Interface element records
..........

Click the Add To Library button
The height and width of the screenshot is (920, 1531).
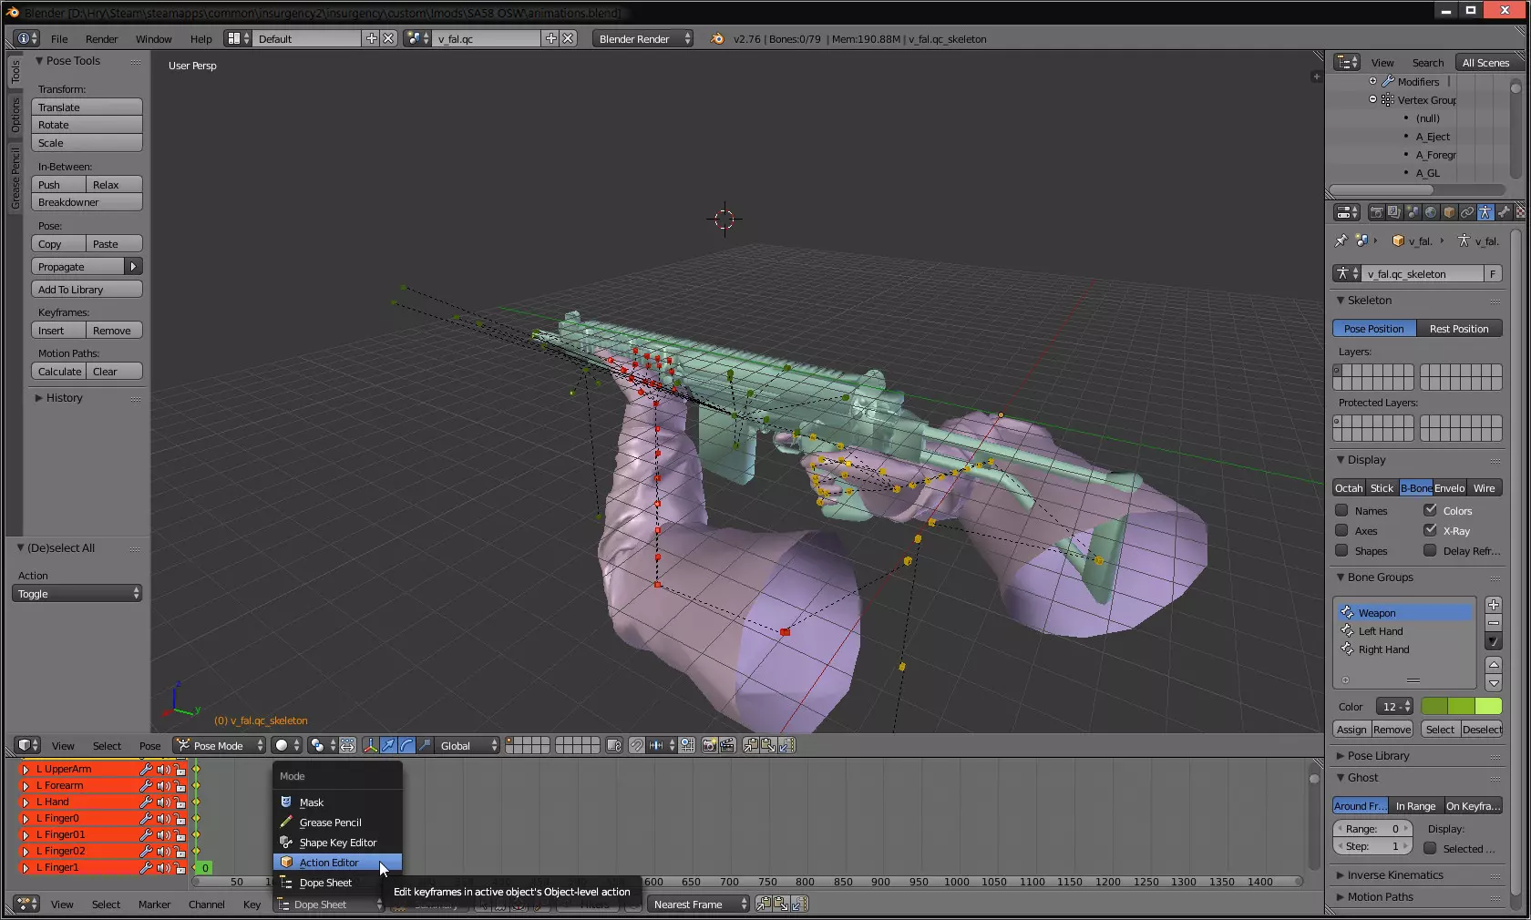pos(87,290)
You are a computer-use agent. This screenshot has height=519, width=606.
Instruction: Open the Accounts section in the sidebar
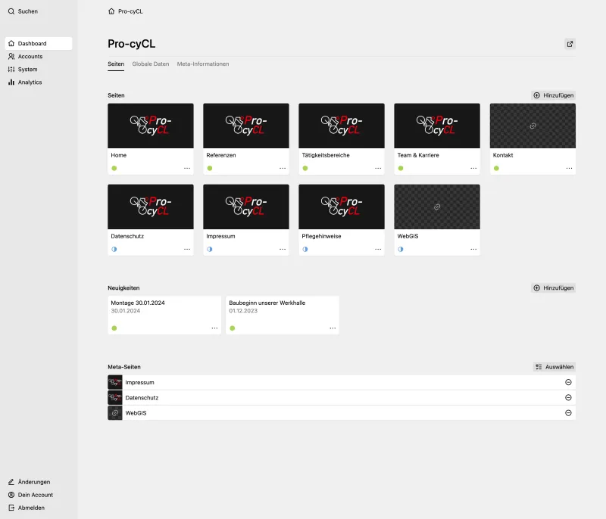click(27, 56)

..........

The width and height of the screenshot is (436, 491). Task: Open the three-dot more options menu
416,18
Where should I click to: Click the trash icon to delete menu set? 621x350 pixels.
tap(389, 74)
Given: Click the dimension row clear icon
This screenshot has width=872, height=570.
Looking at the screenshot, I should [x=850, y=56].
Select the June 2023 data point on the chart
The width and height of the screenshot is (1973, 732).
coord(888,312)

..........

● Problem requirements
Count how many rows contain the string "menu", treating uppercase and lowercase as different. Give only the number.

● Solution to this task
2